Publisher Summary Most of the molecular oxygen consumed during mitochondrial respiration is reduced with four electrons directly to water at the level of cytochrome oxidase while some 1–5% of oxygen is reduced univalently to superoxide. Superoxide radicals are precursors of mitochondrial hydrogen peroxide. Most, if not all, mitochondrial hydrogen peroxide arises from the dismutation of superoxide radicals. While the metabolic significance of intramitochondrial superoxide and hydrogen peroxide remained unknown until recently, the presence of glutathione peroxidase in mitochondria suggested an enzymic reduction of hydrogen peroxide and organic peroxides. Experimental evidence for this was first obtained by Oshino and Chance, who showed coupling of the intramitochondrial pyridine nucleotide oxidation to the reduction of hydroperoxides. A possible relationship between the redox state of pyridine nucleotides and the transport of Ca 2+ across the inner mitochondrial membrane was later suggested by Lehninger.
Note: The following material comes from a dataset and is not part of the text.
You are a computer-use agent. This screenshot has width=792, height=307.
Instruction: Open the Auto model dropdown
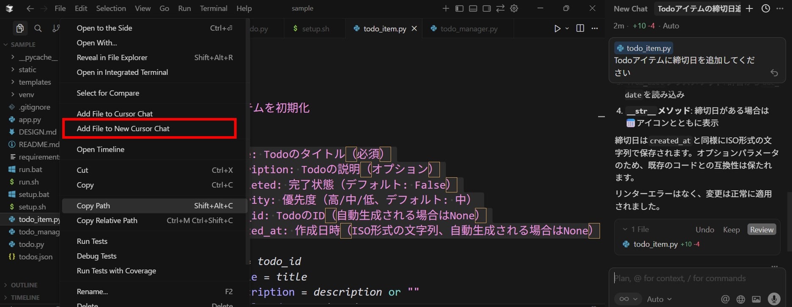coord(659,299)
This chapter presents experiments that show a specific oxidation of both mitochondrial nicotinamide adenine dinucleotide phosphate (NADPH) and NADH by small amounts of hydroperoxides through the action of glutathione peroxidase, glutathione reductase, and energy-linked mitochondrial transhydrogenase. In the presence of succinate, the enzymic pyridine nucleotide oxidation is reversible. If mitochondria are loaded with Ca 2+ before the addition of hydroperoxides, the oxidation of pyridine nucleotides is irreversible, and Ca 2+ is released from mitochondria. The release is accompanied by an intramitochondrial hydrolysis of pyridine nucleotides at the N-glycosidic bond yielding ADPribose and nicotinamide.